-- EXTRACTED DATA --
━━━━━━━━━━
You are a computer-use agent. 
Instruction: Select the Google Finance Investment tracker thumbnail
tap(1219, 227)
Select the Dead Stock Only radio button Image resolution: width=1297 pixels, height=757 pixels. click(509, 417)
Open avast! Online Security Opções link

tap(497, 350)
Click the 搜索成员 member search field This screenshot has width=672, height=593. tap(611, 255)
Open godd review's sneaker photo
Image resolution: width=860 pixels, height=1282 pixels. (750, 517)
━━━━━━━━━━
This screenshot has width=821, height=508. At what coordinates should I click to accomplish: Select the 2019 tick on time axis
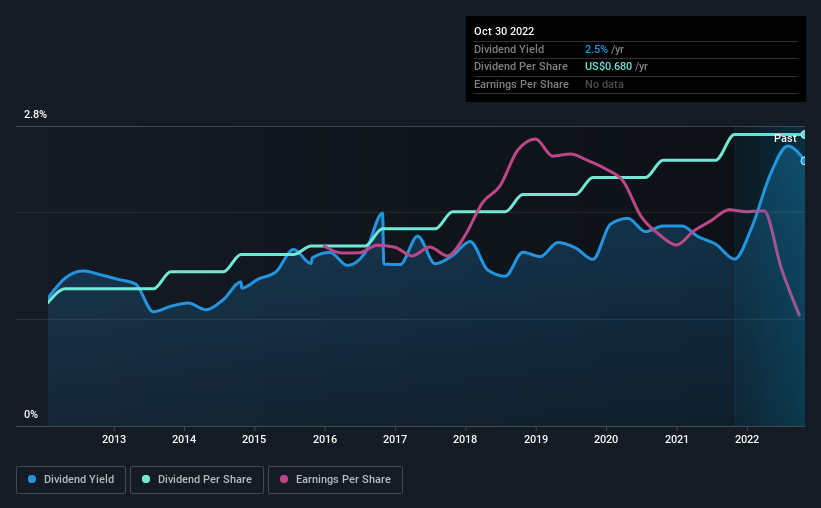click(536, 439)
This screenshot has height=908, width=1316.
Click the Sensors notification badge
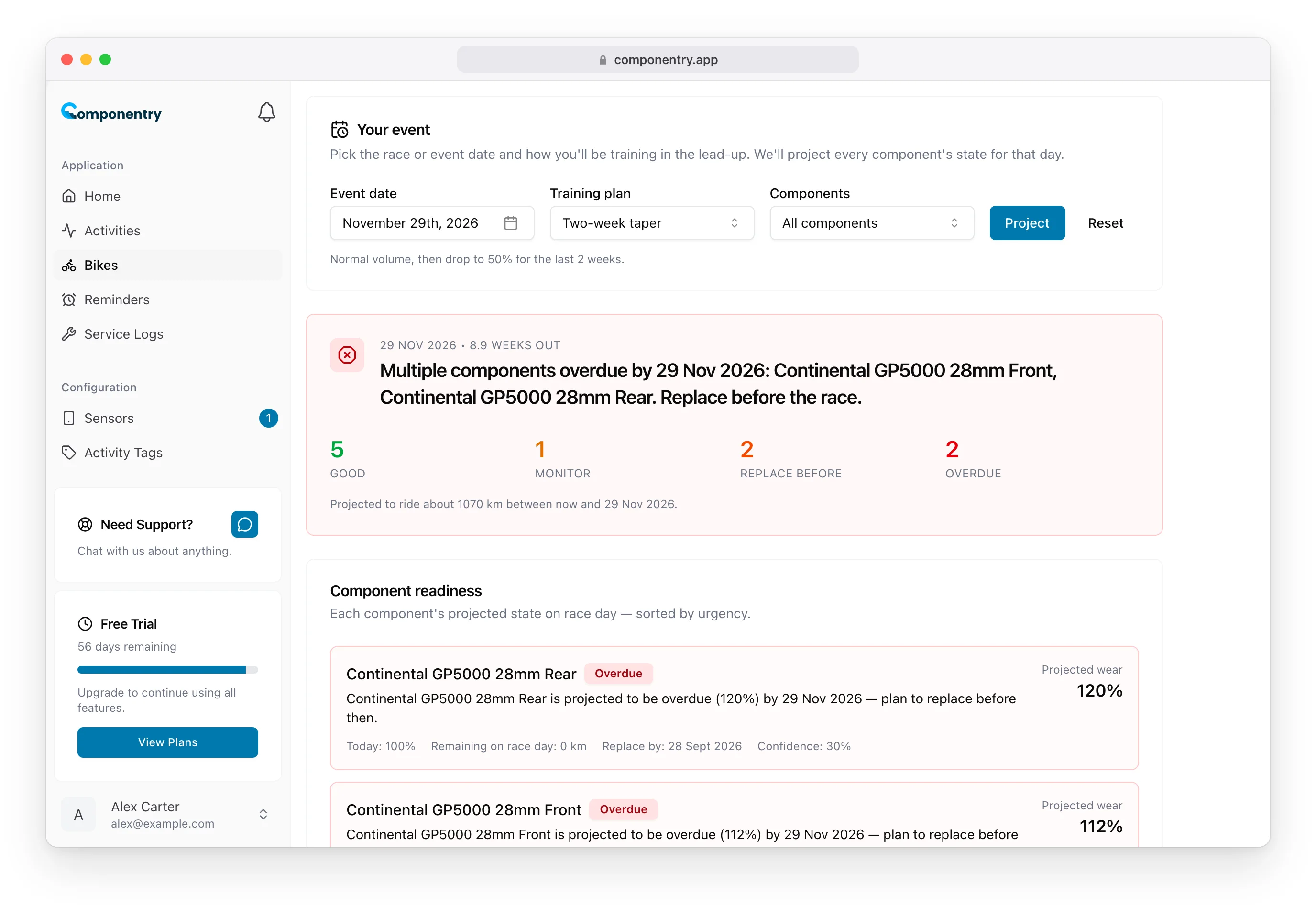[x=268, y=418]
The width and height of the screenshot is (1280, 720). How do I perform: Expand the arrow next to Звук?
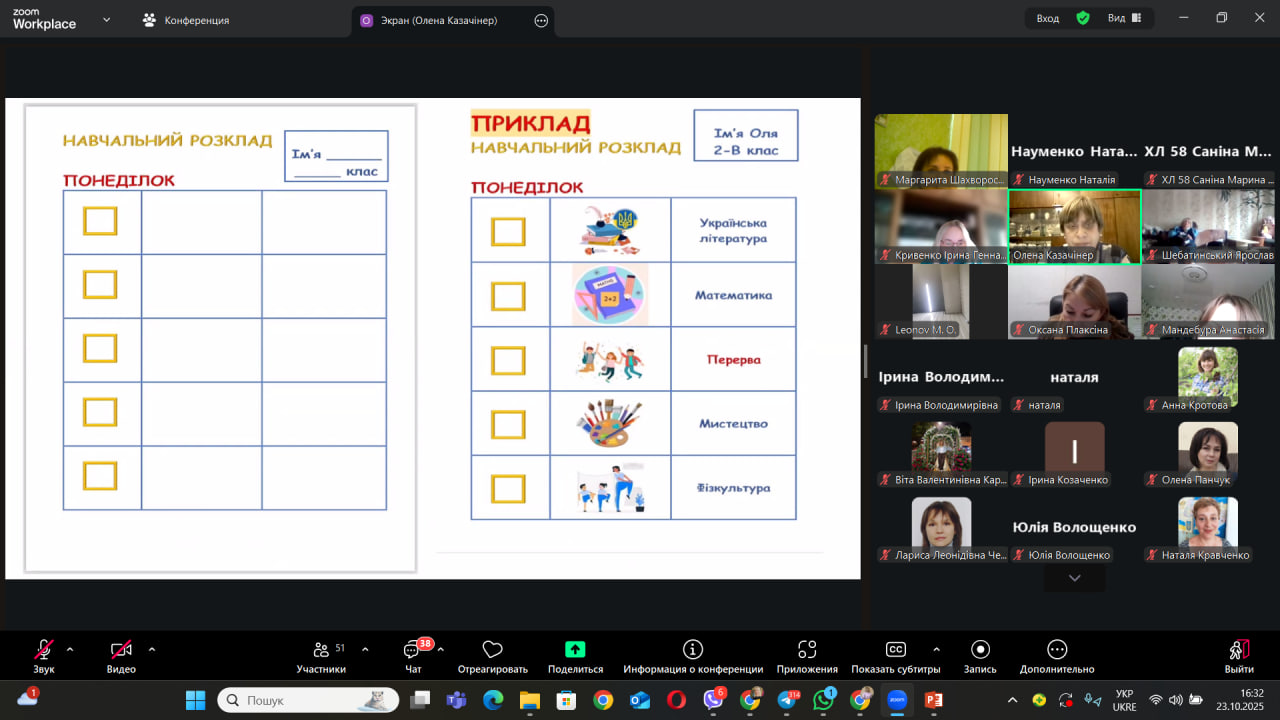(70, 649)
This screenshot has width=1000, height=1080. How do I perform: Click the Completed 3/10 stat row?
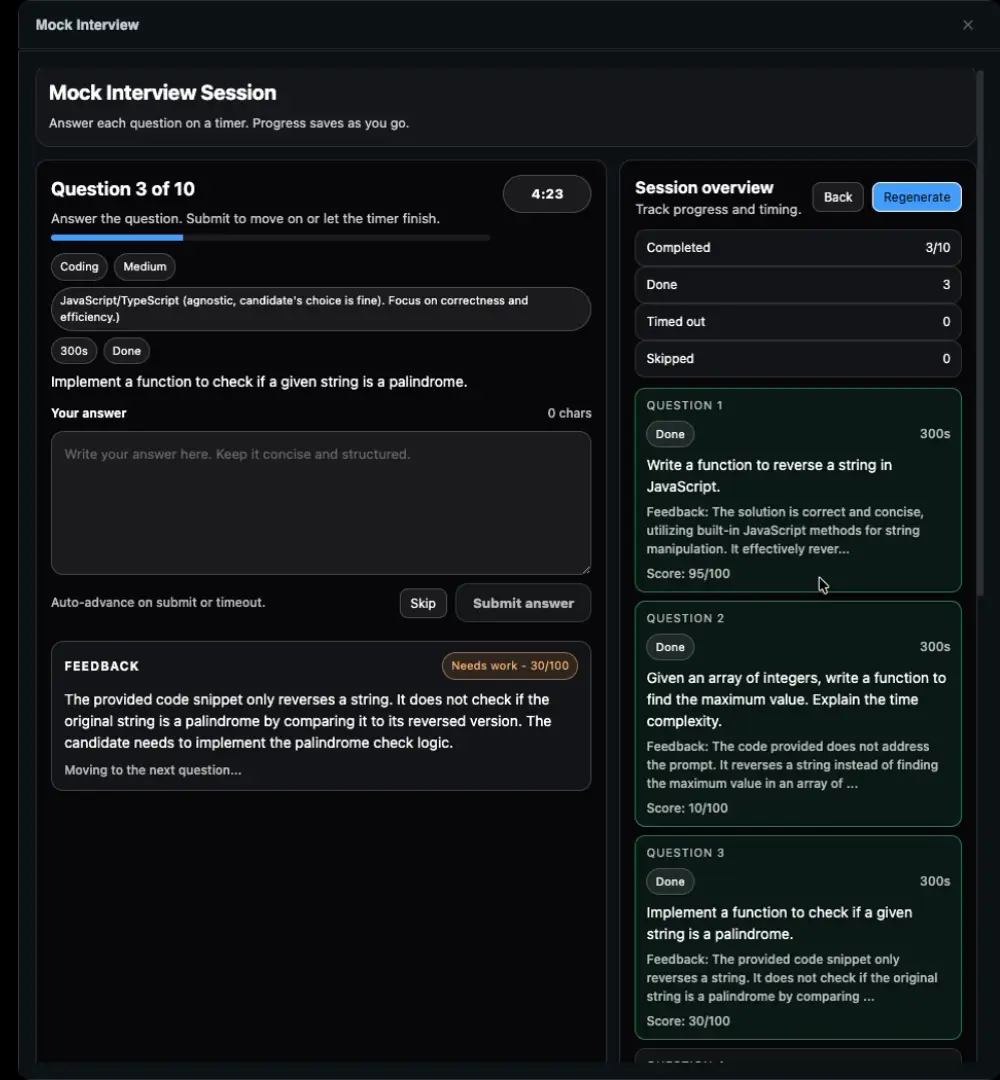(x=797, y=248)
━━━━━━━━━━
-- WORK ORDER --
In the listing above, locate the line containing "Select the Dead" and the line containing "Click the 搜索成员". Transcribe those two lines and everything between them, exactly as written.

-- RESPONSE BOX --
Select the Dead Stock Only radio button Image resolution: width=1297 pixels, height=757 pixels. click(509, 417)
Open avast! Online Security Opções link

tap(497, 350)
Click the 搜索成员 member search field This screenshot has width=672, height=593. tap(611, 255)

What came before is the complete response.